Era uma vez em Bagdá


Tariq Saleh/Beirute

 (Foto: Mohammed Jalil/EFE)

Era uma vez uma cidade chamada Bagdá, outrora a capital do mundo árabe no tempos de ouro do império islâmico. Era uma vez uma cidade conhecida por sua História, sua riqueza cultural e seu passado glorioso. Era uma vez simplesmente uma cidade. Bagdá, hoje, é a cidade dos atentados e mortes. Ao mesmo tempo, milhares fogem do país, desestabilizando os países vizinhos.

O inferno do Iraque virou rotina nos noticiários internacionais. Mas a série de atentados com carros-bombas ontem, que mataram mais de 200 pessoas e feriram cerca de 150, deixaram claro que o novo plano de segurança apresentado pelos Estados Unidos para estabilizar o país já é um fracasso.

O cenário de horror captado pelas lentes de fotógrafos e cinegrafistas trouxe um só pensamento: pobre povo iraquiano. Quantas mais pessoas devem morrer para que a comunidade internacional, e especialmente os norte-americanos, se dêem conta de que os EUA perderam a guerra? Não há saída honrosa do Iraque. Não importa o que façam, os invasores, que em 2003 jogaram as leis e convenções internacionais na lata de lixo, sairão do Iraque derrotados e humilhados, como já estão.

O plano de segurança do presidente dos EUA, George W. Bush, que prevê uma série de medidas para conter a 'insurgência' e o envio de cerca de 30 mil novos soldados ao país, já mostrou que está fadada ao fracasso. A 'democracia' artificial não funciona e os norte-americanos deixarão um Iraque em ruínas. 

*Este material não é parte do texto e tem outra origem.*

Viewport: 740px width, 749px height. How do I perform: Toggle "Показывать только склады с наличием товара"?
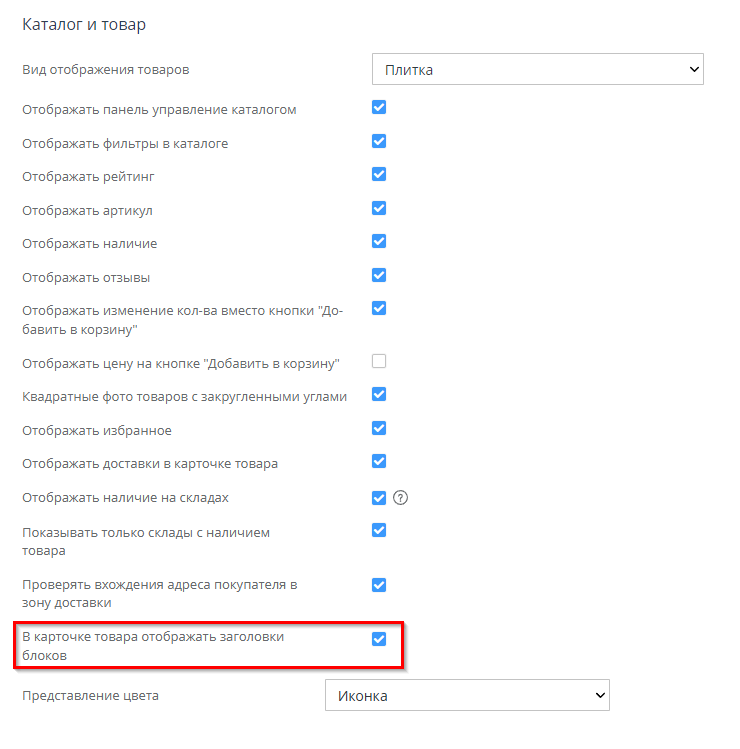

Toda a tecnologia bélica empregada pelos militares dos EUA, que lançam bombardeios e incursões pelo país usando helicópteros e aviões para destruir a resistência, resulta em absolutamente nada, o mesmo efeito da política externa do governo que os mandou ao Iraque.

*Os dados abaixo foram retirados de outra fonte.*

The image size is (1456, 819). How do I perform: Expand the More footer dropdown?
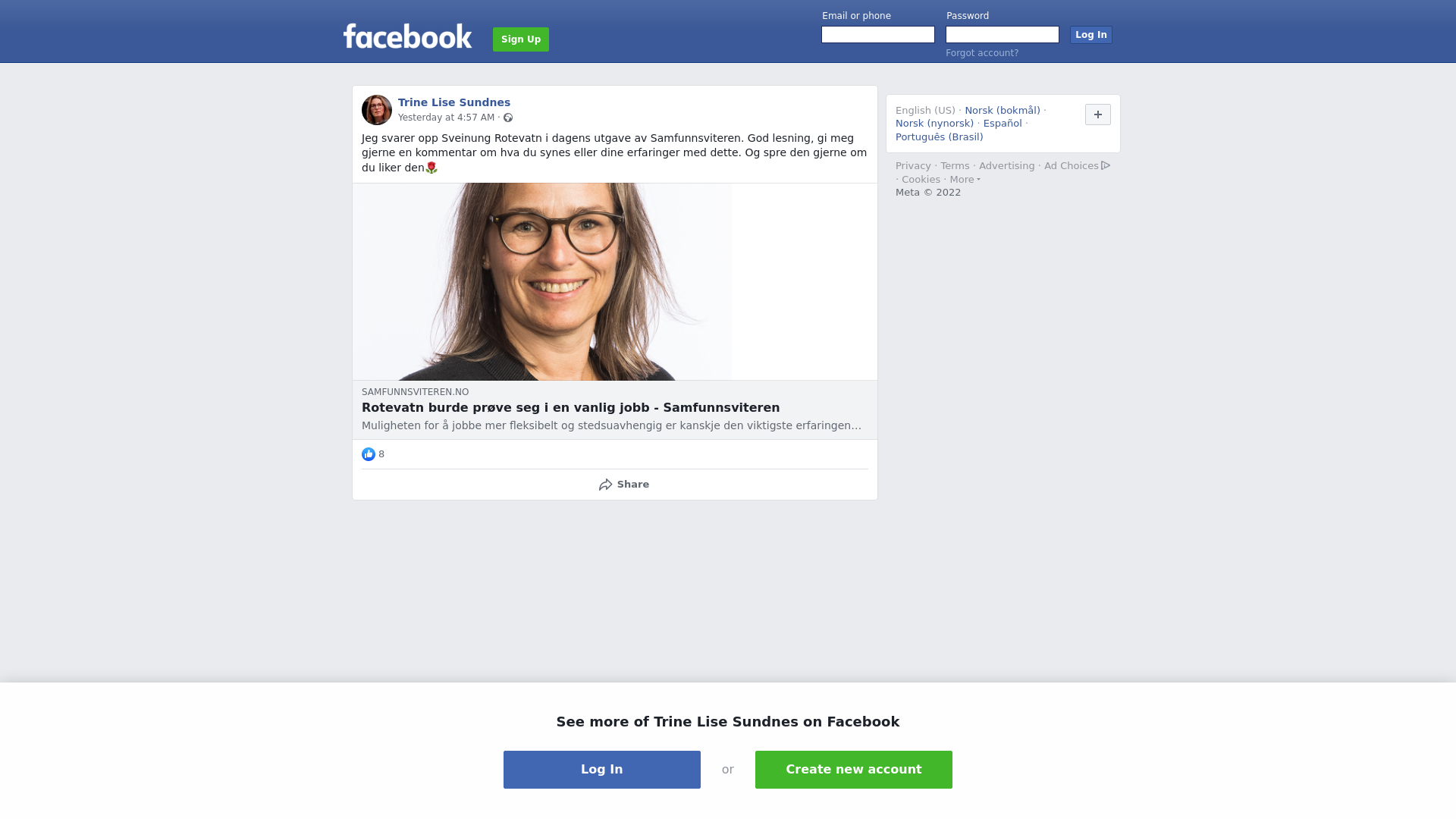(965, 180)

O governo iraquiano e os EUA não sabem nem quem são os inimigos. Há os rebeldes, que constituem a resistência. Há so terroristas da Al-Qaeda, que nada representam para a imensa maioria do povo árabe. Mas sem diferenciar propósitos, as tropas norte-americanas vêm humilhando todos os iraquianos, aumentando sua impopularidade.

Além disso, os efeitos da desastrosa aventura militar dos EUA pode ser sentida nos países vizinhos. Aqui no Líbano, todos os dias chegam iraquianos que fogem de seu país, especialmente Bagdá. Estes novos moradores se instalam nos bairros pobres de Beirute, onde se juntam a palestinos, sírios, curdos e outras etnias.

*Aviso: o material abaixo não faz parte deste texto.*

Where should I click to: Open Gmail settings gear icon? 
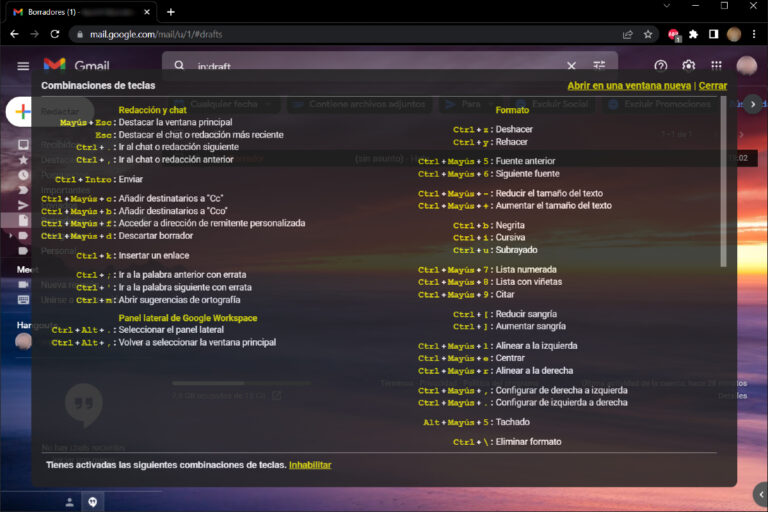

Nestas zonas, esquecidas pelas autoridades, não há esgoto, canalização de água e a eletricidade é deficiente. As condições de saúde são as piores possíveis. Os iraquianos com maior poder aquisitivo optam pelo distrito de Dahiye, reduto xiita ao sul de Beirute e sede dos escritórios do partido e milícia do Hezbollah. Mas para todos não há empregos. Que será deles?

A Síria é o país que enfrenta o pior problema com os refugiados. São cerca de 700 mil em solo sírio, junto à fronteira com o Iraque. Todos os dias chegam mais refugiados, que se juntam a outros - os palestinos. A ONU tenta desesperadamente convencer os governos sírio, iraquiano e dos EUA a prover ajuda a toda esta gente, numa situação que já se constitue um desastre humanitário.

Enquanto isto, Bagdá arde em chamas. Uma cidade que era uma vez uma cidade.

Tariq Saleh é jornalista e mora atualmente em Beirute, no Líbano.